### Exercise prompt
Please give the data again exactly, with no line dropped.

** Study material follows **

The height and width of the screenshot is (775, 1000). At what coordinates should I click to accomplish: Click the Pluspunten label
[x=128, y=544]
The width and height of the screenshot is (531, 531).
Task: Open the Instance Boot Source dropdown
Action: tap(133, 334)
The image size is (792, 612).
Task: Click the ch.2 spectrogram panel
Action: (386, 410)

** End of Study material **

### Answer area
The height and width of the screenshot is (775, 1000). At what coordinates should I click to accomplish: Click the Pluspunten label
[x=128, y=544]
The width and height of the screenshot is (531, 531).
Task: Open the Instance Boot Source dropdown
Action: tap(133, 334)
The image size is (792, 612).
Task: Click the ch.2 spectrogram panel
Action: (386, 410)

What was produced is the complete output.